## What to do
**A)** In the K-theory passage, list every numbered definition or proposition heading, with its number.
**B)** Pick up the K-theory passage after its last line and write the next part.

## Document section
----------

The equivalence class ${\left[\left[E\right]\right]}_s$ is called the difference bundle of E, which is denoted by ${\left[(\left[E^{+}\right],\left[E^{-}\right])\right]}_s$. For the sake of simplicity, we will just write ${\left[E\right]}_s={[E^{+},E^{-}]}_s$ for the difference bundle. If G is a vector bundle, we will associate to it the difference bundle ${\left[G\right]}_s:={[G,0]}_s$.

Definition 7

([21], p. 294). The K-theory of B is defined as the abelian group of all difference bundles, denoted by $K{\left(B\right)}_s$.

The sum in the group is induced by the sum in ${\mathrm{Vect}}_s\left(B\right)$. That is,

$$\begin{array}{c}\hfill {\left[E\right]}_s+{\left[F\right]}_s:=[E^{+}\oplus F^{+},E^{-}\oplus F^{-}].\end{array}$$

i.e., the representative of the sum is the sums of even parts and odd parts, respectively. The additive identity is ${\left[0\right]}_s$ and the interchange of the components in ${\mathrm{Vect}}_s\left(B\right)$ induces the inverse $-{\left[E\right]}_s:=[E^{-},E^{+}]$. We can also identify ${\left[E\right]}_s=\left[E^{+}\right]-\left[E^{-}\right]$ as the difference. Since the addition is defined on equivalence classes, we should check that the operation does not depend on the representatives. That is,

Proposition 3.

The addition of $K{\left(B\right)}_s$ is well-defined.

Proof. 

Let ${\left[E_i\right]}_s,{\left[F_i\right]}_s\in K{\left(B\right)}_s$ with ${\left[E_i\right]}_s={\left[F_i\right]}_s$ for $i=1,2$. We want to show that ${\left[E_1\right]}_s+{\left[E_2\right]}_s={\left[F_1\right]}_s+{\left[F_2\right]}_s$, i.e., ${[E_1^{+}\oplus E_2^{+},E_1^{-}\oplus E_2^{-}]}_s={[F_1^{+}\oplus F_2^{+},F_1^{-}\oplus F_2^{-}]}_s$. From the assumption, we have

$$\begin{array}{cc}\hfill E_i^{+}\oplus G_i& \cong F_i^{+}\oplus H_i,\hfill \end{array}$$

(2)

$$\begin{array}{cc}\hfill E_i^{-}\oplus G_i& \cong F_i^{-}\oplus H_i\hfill \end{array}$$

(3)

for some bundles $G_i$ and $H_i$ for $i=1,2$. By taking direct sum of two equations in (2) and (3), we get

$$(E_1^{\pm }\oplus E_2^{\pm })\oplus (G_1\oplus G_2)\cong (F_1^{\pm }\oplus F_2^{\pm })\oplus (H_1\oplus H_2),$$

that is, $E_1+E_2{\sim }_s{F}_1+F_2$. Hence, ${\left[E_1\right]}_s+{\left[E_2\right]}_s={\left[E_1\right]}_s+{\left[F_2\right]}_s$ in $K{\left(B\right)}_s$. □

Proposition 4.

----------

## Record extracts
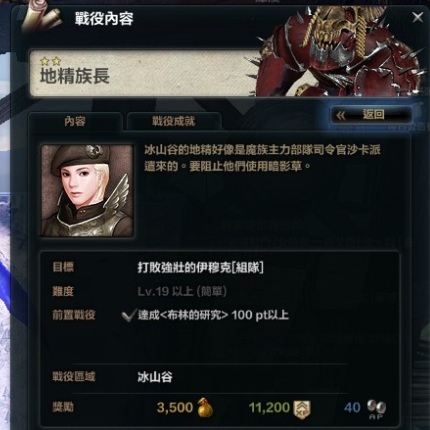Image resolution: width=430 pixels, height=430 pixels.
Task: Click the 打敗強壯的伊穆克[組隊] objective text
Action: (201, 268)
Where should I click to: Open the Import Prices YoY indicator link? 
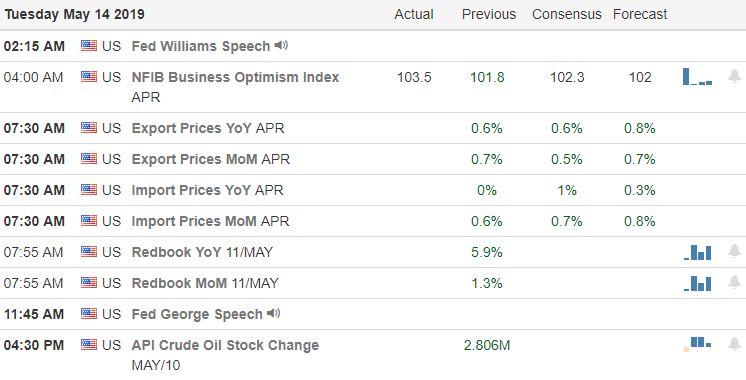pos(191,190)
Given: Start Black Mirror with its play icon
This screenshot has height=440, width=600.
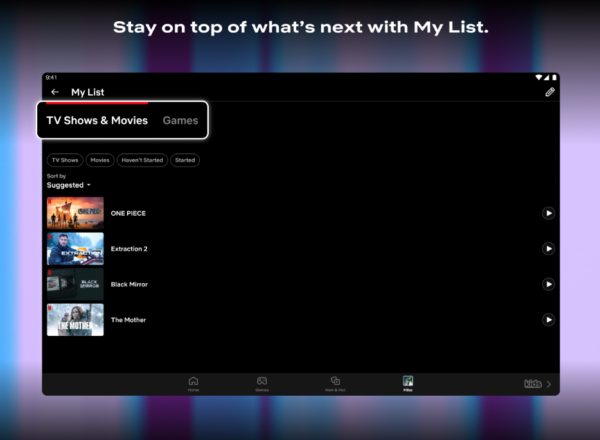Looking at the screenshot, I should 548,284.
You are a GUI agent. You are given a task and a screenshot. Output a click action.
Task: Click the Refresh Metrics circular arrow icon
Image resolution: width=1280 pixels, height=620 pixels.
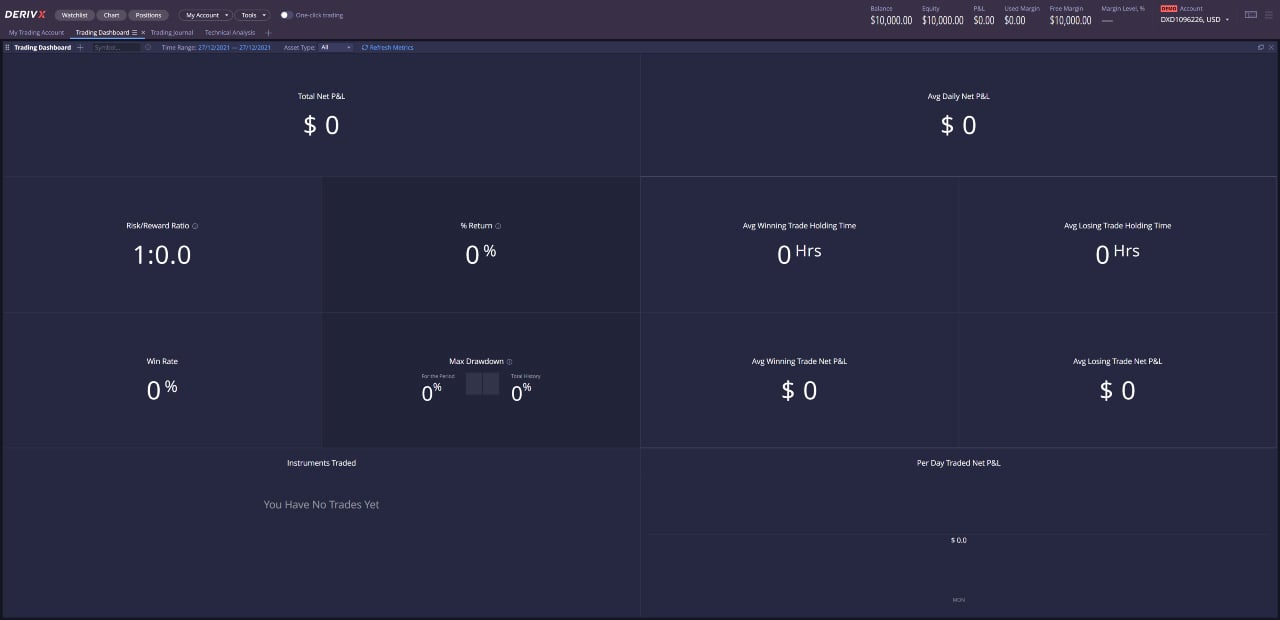pos(366,47)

----------

## Answer list
**A)** Definition 7, Proposition 3, Proposition 4

**B)**
$K{\left(B\right)}_s$ and $K\left(B\right)$ are isomorphic as groups.

Proof. 

Let $f:K{\left(B\right)}_s\to K\left(B\right)$ and $g:K\left(B\right)\to K{\left(B\right)}_s$ be two maps defined by $f\left({\left[E\right]}_s\right):=[E^{+},E^{-}]$ and $g\left([E,F]\right):={[E,F]}_s$.

We first show that f is well-defined. Suppose that $E=E^{+}\oplus E^{-}$ and $F=F^{+}\oplus F^{-}$ are two superbundles such that ${\left[E\right]}_s={\left[F\right]}_s$. We want to show that $[E^{+},E^{-}]=[F^{+},F^{-}]$ in $K\left(B\right)$. From the assumption, we have $E^{\pm }\oplus G\cong F^{\pm }\oplus H$ for some bundles G and H. This implies that

$$E^{+}\oplus F^{-}\oplus (G\oplus H)\cong E^{-}\oplus F^{+}\oplus (G\oplus H)$$

by adding the two equations. Hence, $[E^{+},E^{-}]=[F^{+},F^{-}]$.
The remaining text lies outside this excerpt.